#### [Supplied passage]
Intro to Conjoint Experiments | Lab - 1

1 Lab sessions: why and how?

  1. Apply theoretical knowledge
  2. Increase understanding by interacting with data
  3. Learn to use some packages in R
  4. How:
    • Relatively unstructured
    • Go at your own pace, try to do the exercises yourself (do yourself a favour and do not just copy paste and run the solutions)
    • “There is never time to do it right, but there is always time to do it over”

1.1 Software used: R

- This is not an R course!
- We will learn some R as we go along
- I will use RStudio
- Many packages or libraries exist to do specific analyses

2 Setting up R

2.1 Why R

  • Free and open source (think of science in developing countries)
  • Good online-documentation (much better than some commercial softwere such as Mplus)
  • Lively community of users (forums etc.)
  • Visualization capabilities (ggplot …)
  • Cooperates with other programs and programming language (e.g. Python)
  • Popularity (See popularity statistics on books, blogs, forums)
  • RStudio as powerful integrated development environment (IDE) for R
  • Evolves into a scientific work suite optimizing workflow (replication, reproducability etc.)
  • Institutions/people (Gary King, Andrew Gelman etc.)

2.2 Where to learn R

  • If you haven’t used R so far it’s necessary that you learn some basics in R.
  • Data Camp (free trial but it is commercial)
  • Try R: A short interactive intro to the language can be found here: http://tryr.codeschool.com/
  • Swirl: Learn R interactively within R itself: http://swirlstats.com/

2.3 Install R on your machine

Below some notes on the installation and setup of R and relevant packages on your own computer:

  • Install Rtools for Windows machines from CRAN (https://cran.r-project.org/bin/windows/Rtools/).
  • If you are using OS X, you will need to to install XCode, available for free from the App Store. This will install a compiler (if you don’t have a compiler installed) which will be needed when installing packages from GitHub that require compilation from C++ source code.
  • [If you are using OS X, you can use Homebrew to install R.(https://mac.install.guide/homebrew/index.html)]
  • Install the latest version of R from CRAN (https://cran.r-project.org/).
  • Install the latest version of RStudio (https://www.rstudio.com/products/RStudio/). RStudio is the editor, i.e. you’ll write code in RStudio which is subsequently sent to and run within R.
  • Install the latest versions of various packages that we need. You can also update your packages by running “update.packages(ask = FALSE)” in the R commandline.

#### [Supplied material]
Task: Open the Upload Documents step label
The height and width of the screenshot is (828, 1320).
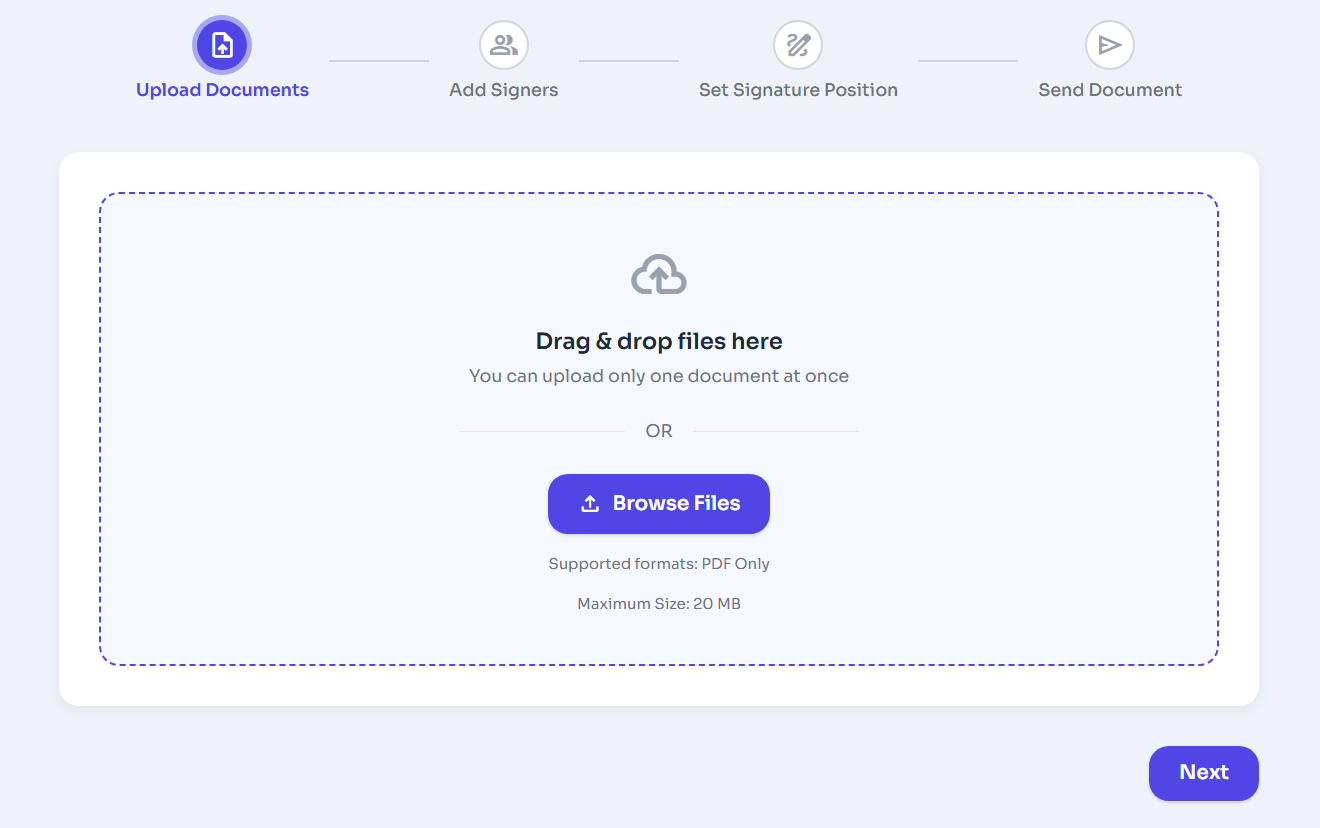Action: pyautogui.click(x=222, y=90)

#### [Required actions]
1. Answer these about the conjoint experiments lab text:
(a) Which editor does the text say will be used?
(b) Which commercial software is named as having poorer online documentation than R?
(c) What does the text say OS X users need to install from the App Store?
2. Return everything from "- We will learn" down to "books, blogs, forums)" in the conjoint experiments lab text, copied without any changes.

#### [Full solutions]
1.
(a) RStudio
(b) Mplus
(c) XCode

2.
- We will learn some R as we go along
- I will use RStudio
- Many packages or libraries exist to do specific analyses

2 Setting up R

2.1 Why R

  • Free and open source (think of science in developing countries)
  • Good online-documentation (much better than some commercial softwere such as Mplus)
  • Lively community of users (forums etc.)
  • Visualization capabilities (ggplot …)
  • Cooperates with other programs and programming language (e.g. Python)
  • Popularity (See popularity statistics on books, blogs, forums)